July 05, 2021 (Virtual): An outbreak of unknown camel disease reported from Ethiopia, in the regions of Oromia and Somalia in the months of May and June, 2021. The outbreak in camels is also suspected to have linked to infections in humans, affecting nearly 200 people according to World Health Organization 2021 field report of 12th June, 2021. Symptoms in humans included diarrhea, fever and vomiting associated with the consumption of camel meat. Samples from camels and human cases collected for laboratory investigation at National Animal Health Disease Investigation Center (NAHDIC) but so far, no definitive causative agent identified, though suspect either bacterial or viral infections. A similar outbreak of unknown camel disease occurred in the Republic of Somalia but with no human infections. Some sick cases detected early in Ethiopia and Somalia responded well to common antibiotics such as Penstrep, Tetracycline etc. Kenyan also witnessed a similar outbreak first week of May 2020, that occurred along the crossborder areas with Ethiopia and Somalia; same ecosystem for transhumance and trade. The clinical signs in camels included: Thick, white mucopurulent discharge, lacrimation, difficult/labored breathing, extended neck, enlarged cervical and parotid lymph nodes, recumbence and death in 3-4 days which were similar to those of infected in Ethiopia and Somalia, an indication of might be same causative agent though requires further investigation for definitive diagnosis. ILRI supported diagnosis of samples collected from camels in Kenya, and causative agent diagnosed as Mannheimia Haemolytica.
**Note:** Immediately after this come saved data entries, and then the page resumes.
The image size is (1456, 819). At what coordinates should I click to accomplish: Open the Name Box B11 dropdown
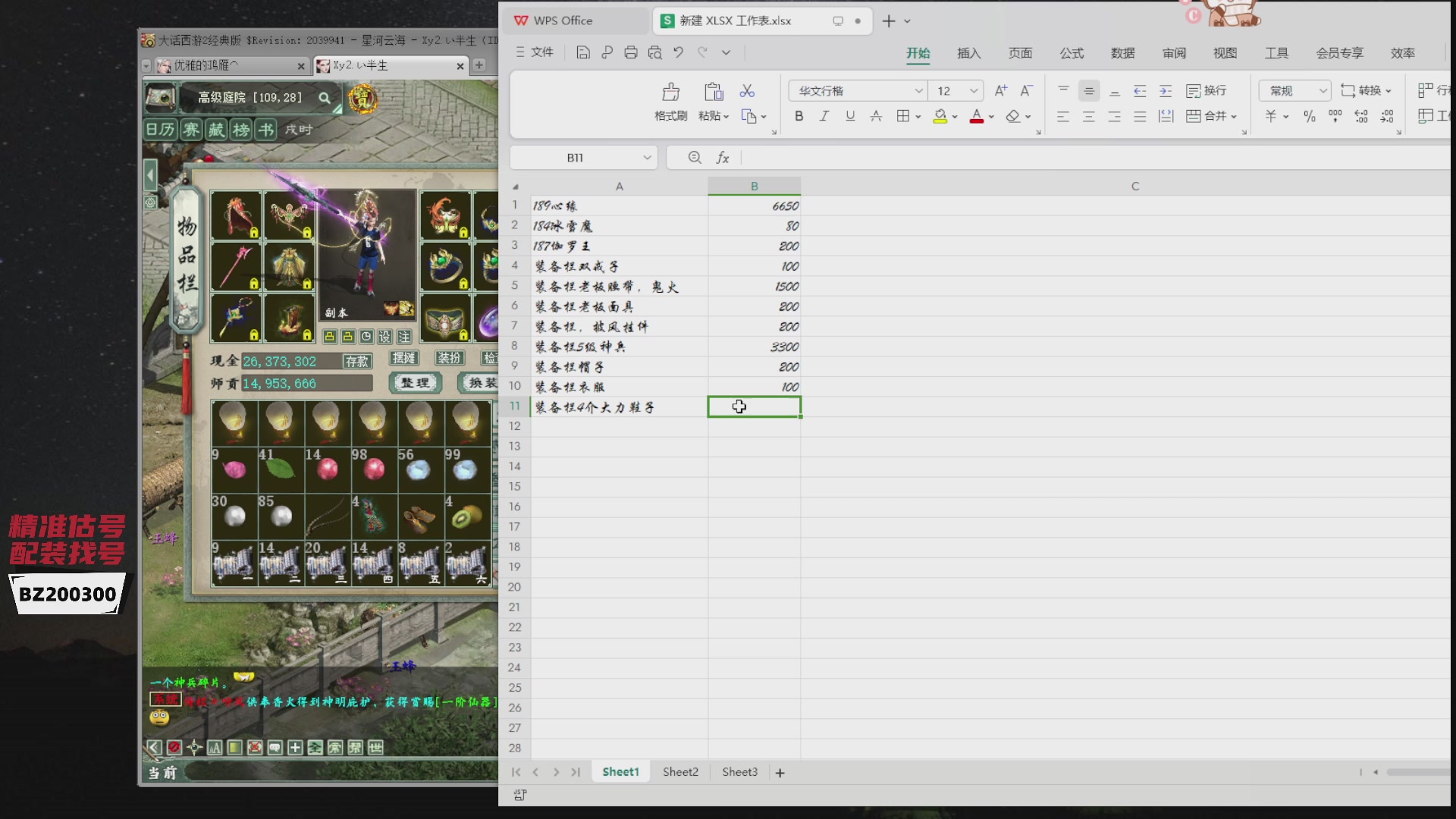[x=647, y=158]
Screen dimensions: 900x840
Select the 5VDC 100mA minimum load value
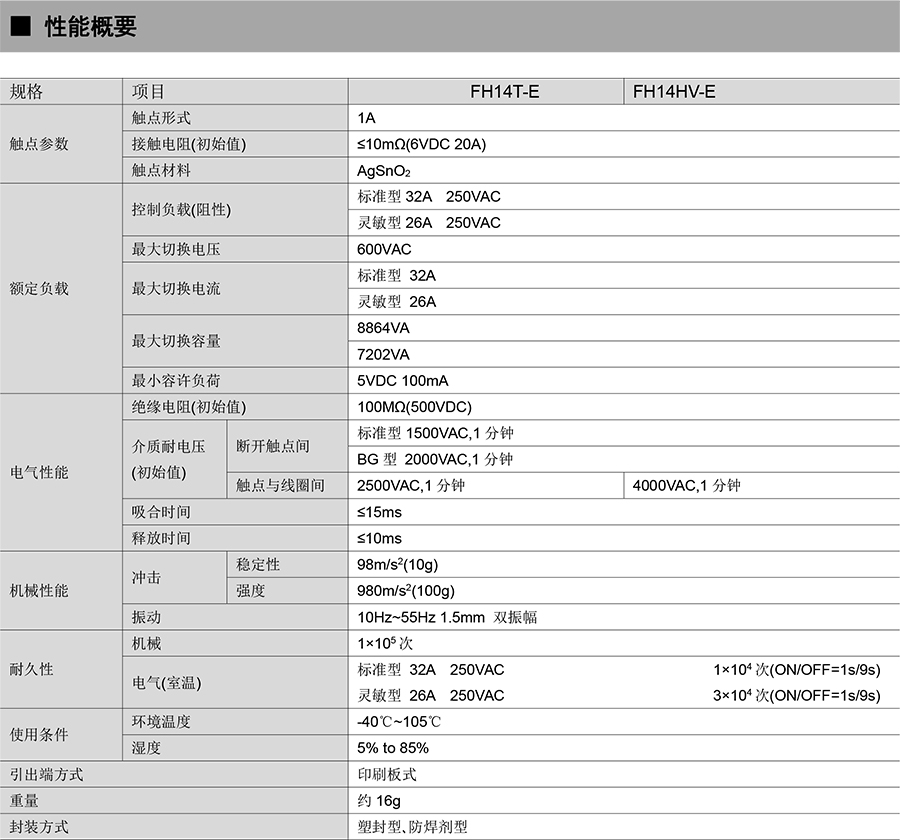(x=403, y=381)
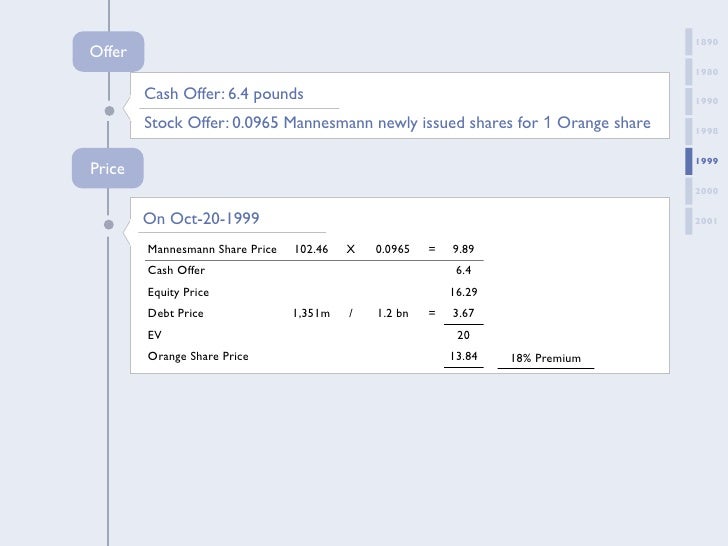Select the 1990 year marker
This screenshot has width=728, height=546.
(x=706, y=101)
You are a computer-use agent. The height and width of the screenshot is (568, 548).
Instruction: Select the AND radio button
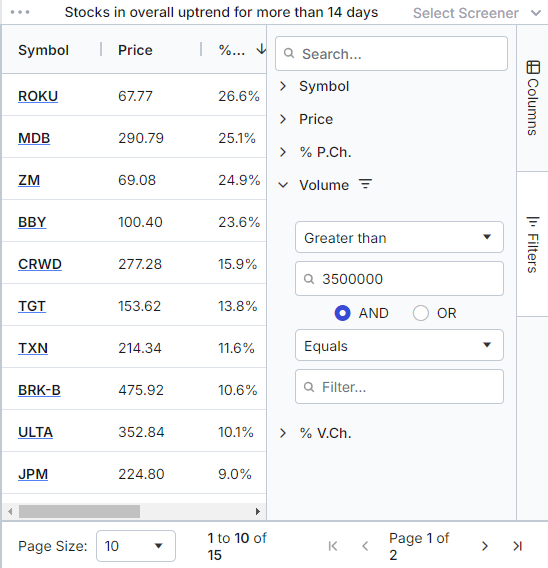point(342,313)
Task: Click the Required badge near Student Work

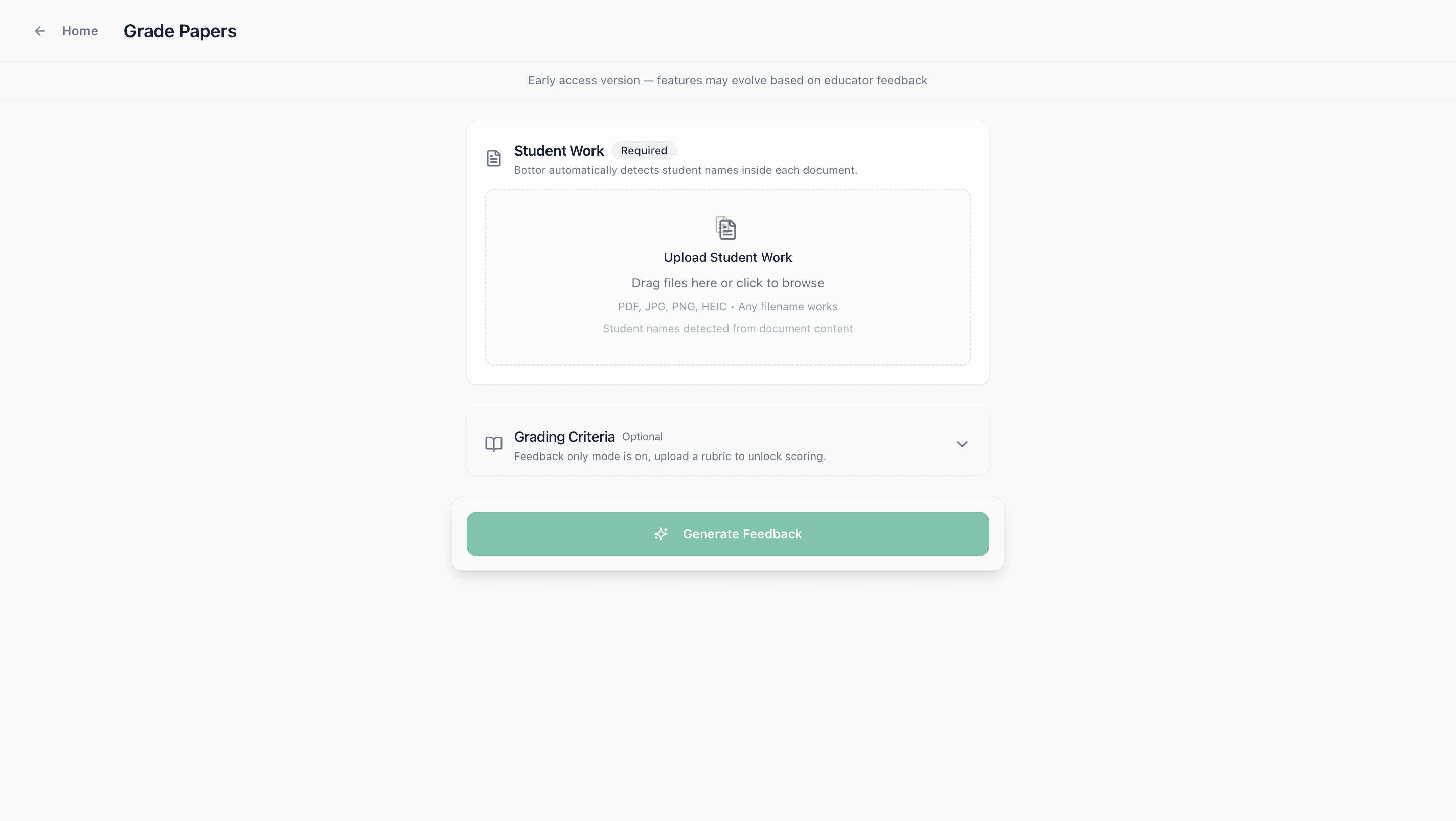Action: tap(644, 150)
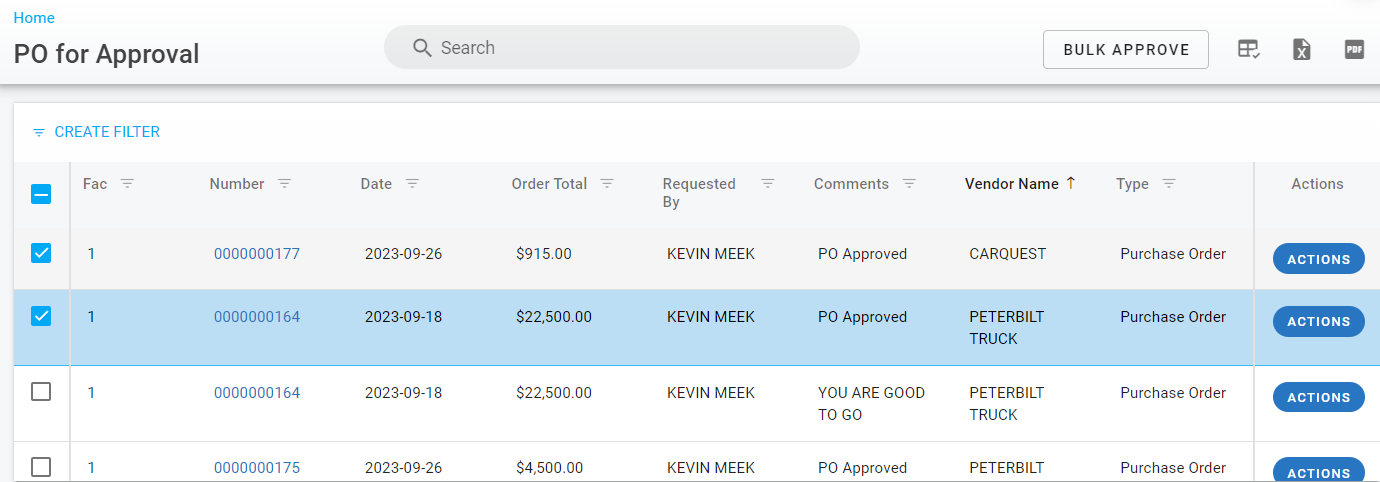Open the Order Total column filter icon
Viewport: 1380px width, 482px height.
click(x=607, y=184)
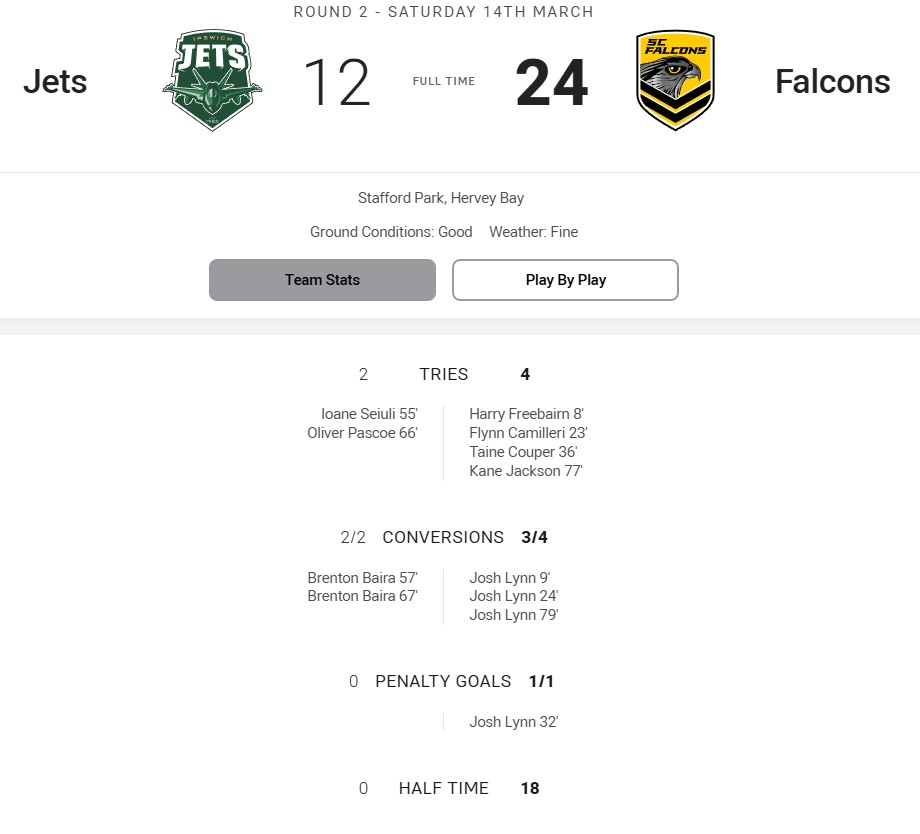The height and width of the screenshot is (834, 920).
Task: Select try scorer Oliver Pascoe
Action: click(x=362, y=433)
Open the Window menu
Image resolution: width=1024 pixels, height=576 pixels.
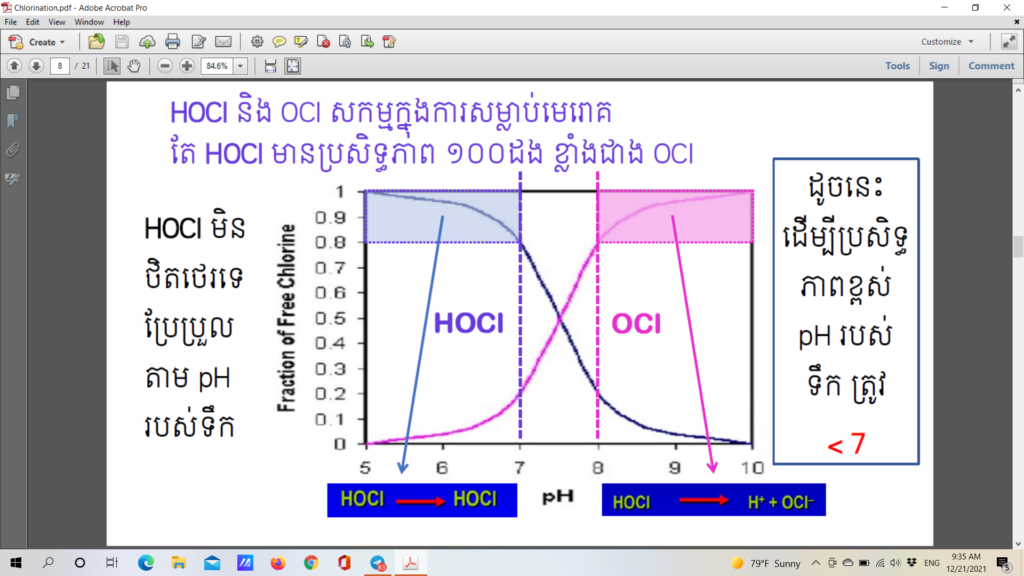(88, 22)
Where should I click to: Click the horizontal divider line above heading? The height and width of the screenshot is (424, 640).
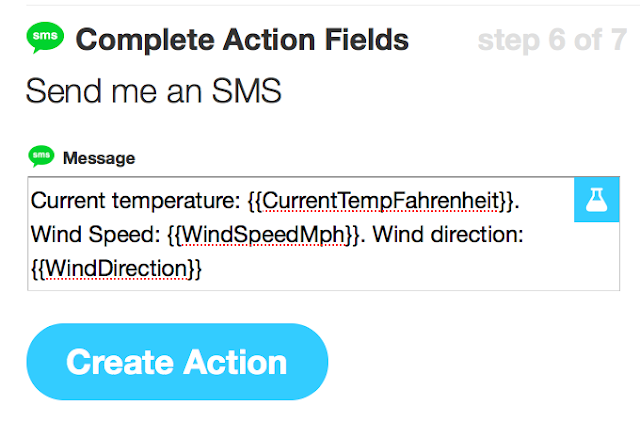tap(320, 5)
Due to the related nature of the unknown camel disease along the borders of Somalia –Ethiopia and Kenya; IGAD/ ICPALD convened a regional meeting in collaboration with FAO/SFE and attended by CVOs and technical teams from Djibouti, Ethiopia, Kenya, Somalia and Uganda, FAO, OIE, AU-IBAR and ILRI. The key objectives of the meeting were to document the status of the outbreak; preliminary findings and deliberate on how to arrive at definitive causative agent of the disease, its relationship to human infection and control. The deliberations attended by 33 participants. The meeting also developed road map detailing immediate and future actions to identify and control the disease.
The main actions agreed in the roadmap are: Regional task force establishment; develop camel disease standard methods and procedures (SMPs); Coordinated diagnosis for confirmation of zoonotic nature; Supply of the kits and reagents; harmonized surveillance, and Information sharing/ awareness and vaccine development.